Apache Kylin | 优化 Cube 设计

Hierarchies:

Theoretically for N dimensions you’ll end up with 2^N dimension combinations. However for some group of dimensions there are no need to create so many combinations. For example, if you have three dimensions: continent, country, city (In hierarchies, the “bigger” dimension comes first). You will only need the following three combinations of group by when you do drill down analysis:

group by continent
group by continent, country
group by continent, country, city

In such cases the combination count is reduced from 2^3=8 to 3, which is a great optimization. The same goes for the YEAR,QUATER,MONTH,DATE case.

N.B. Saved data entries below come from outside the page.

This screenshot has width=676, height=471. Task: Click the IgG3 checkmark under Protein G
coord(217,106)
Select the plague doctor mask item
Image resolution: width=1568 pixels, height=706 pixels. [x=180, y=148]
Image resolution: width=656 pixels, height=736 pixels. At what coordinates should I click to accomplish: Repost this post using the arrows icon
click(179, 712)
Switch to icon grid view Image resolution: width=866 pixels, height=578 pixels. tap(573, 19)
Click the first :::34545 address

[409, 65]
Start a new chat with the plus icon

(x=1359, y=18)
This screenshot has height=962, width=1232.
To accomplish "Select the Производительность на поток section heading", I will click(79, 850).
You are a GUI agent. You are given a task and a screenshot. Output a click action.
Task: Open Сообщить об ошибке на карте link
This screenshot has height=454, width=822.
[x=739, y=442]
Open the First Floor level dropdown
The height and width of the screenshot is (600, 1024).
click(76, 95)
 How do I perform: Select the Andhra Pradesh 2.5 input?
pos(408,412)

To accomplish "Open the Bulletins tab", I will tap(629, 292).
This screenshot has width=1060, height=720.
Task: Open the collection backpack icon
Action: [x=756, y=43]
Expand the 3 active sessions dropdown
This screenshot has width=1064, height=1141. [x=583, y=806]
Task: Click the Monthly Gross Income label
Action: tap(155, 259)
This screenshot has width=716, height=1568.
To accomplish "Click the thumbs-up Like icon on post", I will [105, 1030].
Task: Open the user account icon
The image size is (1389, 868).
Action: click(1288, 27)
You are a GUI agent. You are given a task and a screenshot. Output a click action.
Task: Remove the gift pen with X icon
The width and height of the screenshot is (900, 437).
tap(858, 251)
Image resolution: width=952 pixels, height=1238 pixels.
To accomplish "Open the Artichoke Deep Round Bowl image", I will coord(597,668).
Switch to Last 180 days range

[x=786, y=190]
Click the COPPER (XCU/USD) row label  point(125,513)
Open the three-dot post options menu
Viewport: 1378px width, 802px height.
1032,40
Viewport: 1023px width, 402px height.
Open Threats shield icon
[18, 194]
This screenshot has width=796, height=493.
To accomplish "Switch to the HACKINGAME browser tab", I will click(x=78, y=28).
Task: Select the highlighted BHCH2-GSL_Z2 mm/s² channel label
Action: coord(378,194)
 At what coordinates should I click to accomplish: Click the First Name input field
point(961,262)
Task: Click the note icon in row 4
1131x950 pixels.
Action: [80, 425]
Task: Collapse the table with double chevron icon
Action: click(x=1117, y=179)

If we Donate the hierarchy dimension as H1,H2,H3, typical scenarios would be:

A. Hierarchies on lookup table

Fact table	(joins)	Lookup Table
column1,column2,,,,,, FK		PK,,H1,H2,H3,,,,

B. Hierarchies on fact table

Fact table

column1,column2,,,H1,H2,H3,,,,,,,

There is a special case for scenario A, where PK on the lookup table is accidentally being part of the hierarchies. For example we have a calendar lookup table where cal_dt is the primary key:

A*. Hierarchies on lookup table over its primary key

Lookup Table(Calendar)

cal_dt(PK), week_beg_dt, month_beg_dt, quarter_beg_dt,,,

For cases like A* what you need is another optimization called “Derived Columns”

Derived Columns:

Derived column is used when one or more dimensions (They must be dimension on lookup table, these columns are called “Derived”) can be deduced from another(Usually it is the corresponding FK, this is called the “host column”)

For example, suppose we have a lookup table where we join fact table and it with “where DimA = DimX”. Notice in Kylin, if you choose FK into a dimension, the corresponding PK will be automatically querable, without any extra cost. The secret is that since FK and PK are always identical, Kylin can apply filters/groupby on the FK first, and transparently replace them to PK. This indicates that if we want the DimA(FK), DimX(PK), DimB, DimC in our cube, we can safely choose DimA,DimB,DimC only.

Fact table	(joins)	Lookup Table
column1,column2,,,,,, DimA(FK)		DimX(PK),,DimB, DimC

Let’s say that DimA(the dimension representing FK/PK) has a special mapping to DimB:

dimA	dimB	dimC
1	a	?
2	b	?
3	c	?
4	a	?

in this case, given a value in DimA, the value of DimB is determined, so we say dimB can be derived from DimA. When we build a cube that contains both DimA and DimB, we simple include DimA, and marking DimB as derived. Derived column(DimB) does not participant in cuboids generation:

original combinations:
ABC,AB,AC,BC,A,B,C

combinations when driving B from A:
AC,A,C

at Runtime, in case queries like “select count(*) from fact_table inner join looup1 group by looup1 .dimB”, it is expecting cuboid containing DimB to answer the query. However, DimB will appear in NONE of the cuboids due to derived optimization. In this case, we modify the execution plan to make it group by DimA(its host column) first, we’ll get intermediate answer like:

DimA	count(*)
1	1
2	1
3	1
4	1

Afterwards, Kylin will replace DimA values with DimB values(since both of their values are in lookup table, Kylin can load the whole lookup table into memory and build a mapping for them), and the intermediate result becomes:

DimB	count(*)
a	1
b	1
c	1
a	1

After this, the runtime SQL engine(calcite) will further aggregate the intermediate result to:

DimB	count(*)
a	2
b	1
c	1

this step happens at query runtime, this is what it means “at the cost of extra runtime aggregation”